Over the last 6 years I've published a fair amount of material at Pinnacle's Betting Resources on the subject of odds efficiency or accuracy. The more efficient or accurate the odds, the more reliable they are as a reflection of the true chances of teams winning. The reason this betting methodology can exist is because Pinnacle's odds are more efficient than other bookmakers; indeed, they offer a good reflection of the true odds, meaning that we can use them to bet prices from other bookmakers when those are longer than Pinnacle's (having removed the margin from Pinnacle's odds - here I am using my 'margin proportional to odds' method). But which odds do we use?
Theory suggests the most efficient odds to use are the closing odds, or the ones available just before kick-off. This, of course, presents a problem. We can't know what those closing odds are going to be if we want to take advantage of inaccurate betting prices at other bookmakers before kick-off. The best we can do is use Pinnacle's odds at the time we check the market. This, of course, is exactly what I have been doing when live-publishing any matches selected by this methodology on my website. The question is: when retrospectively calculating the expected profit for a bet, should I use Pinnacle's odds at the time I find the value, or recalculate based on the closing odds?
Because of odds movement, doing the latter will inevitably mean that some bets that were demonstrated to hold value at the time they were found would thereafter lose it, if judging that value retrospectively by the closing odds. Indeed, from my own data analysis, as much as a third of the bets shown to have some positive expected value will lose all of it by closing, if judging the true value by the closing odds. Of course, other odds move in the other direction, increasing their value as judged by the closing odds; as always, we are interested not in true value on a bet-by-bet basis, but rather the average value over a large sample of bets. We should, however, be interested in whether that average is significantly different between the odds used at the time the value is first found and the value as judged by the closing odds. If there is a significant difference, it might bring into question whether some of the observed actual profit is a result of luck. We need to analyse some data.

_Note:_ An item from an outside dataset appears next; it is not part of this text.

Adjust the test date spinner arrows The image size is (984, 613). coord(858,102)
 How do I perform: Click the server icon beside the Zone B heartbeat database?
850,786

Using a data sample of Pinnacle's closing odds going back to the 2012/13 season (3 additional seasons to the live record published on the website), the chart below shows a time series of actual profit (from level stakes) accumulated from 26,960 1X2 bet selections (from main league European football) that achieved the system criteria (minimum expected value of 2%). The blue line shows the actual profit trend, which has a final yield of 4.90% (average odds 3.83). This can be compared to the expected profit trends calculated first using the value at the time the bets are found (red line), and second the value calculated retrospectively using the closing odds (green line).

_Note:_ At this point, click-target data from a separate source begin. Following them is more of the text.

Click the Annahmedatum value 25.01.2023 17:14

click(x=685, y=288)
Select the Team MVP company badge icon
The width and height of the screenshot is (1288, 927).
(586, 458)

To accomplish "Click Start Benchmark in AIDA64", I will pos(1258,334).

There's a noticeable difference between the two expected profit trends. The red line has a final yield of 4.13% whilst the green one has one of 2.88%. We can see that the actual profit line outperforms both expected profit lines, although for the latter two-thirds, covering the period since live-publishing, the blue and red lines have roughly tracked in parallel (as can be seen in the record on the live-publishing page). For the whole record back to 2012/13, the actual performance has been luckier than expected, but much more so relative to expectation as calculated using the closing odds. None of this, however, tells us which expected profit line is the more reliable one, and how luck the record is.
Many would argue that we should really be comparing the blue line to the green line. The closing odds are, after all, theoretically the most efficient (accurate odds). This would mean that getting on for half the observed profit is just the result of luck. How lucky? Well, we can perform a statistical t-test comparing the two lines (or more specifically the averages). Doing so gives a p-value of 0.05, on the cusp of weak statistical significance. To put it another way, the difference between blue and green is such that only 1 out of 20 times we'd expect the blue line to be so lucky (or unlucky had it been trending lower than the green line - I've performed a 2-tailed test). Yes, statistical significance is very weak, but I do begin to wonder whether the green line really is the reliable measure of true expected profit theory would hold it to be.
Performing the same t-test between the blue and red lines gives a p-value of 0.47, i.e., no statistically significant difference whatsoever. Does this mean the red line expected value is more reliable? If so, what does this say about the theory that closing odds are more accurate?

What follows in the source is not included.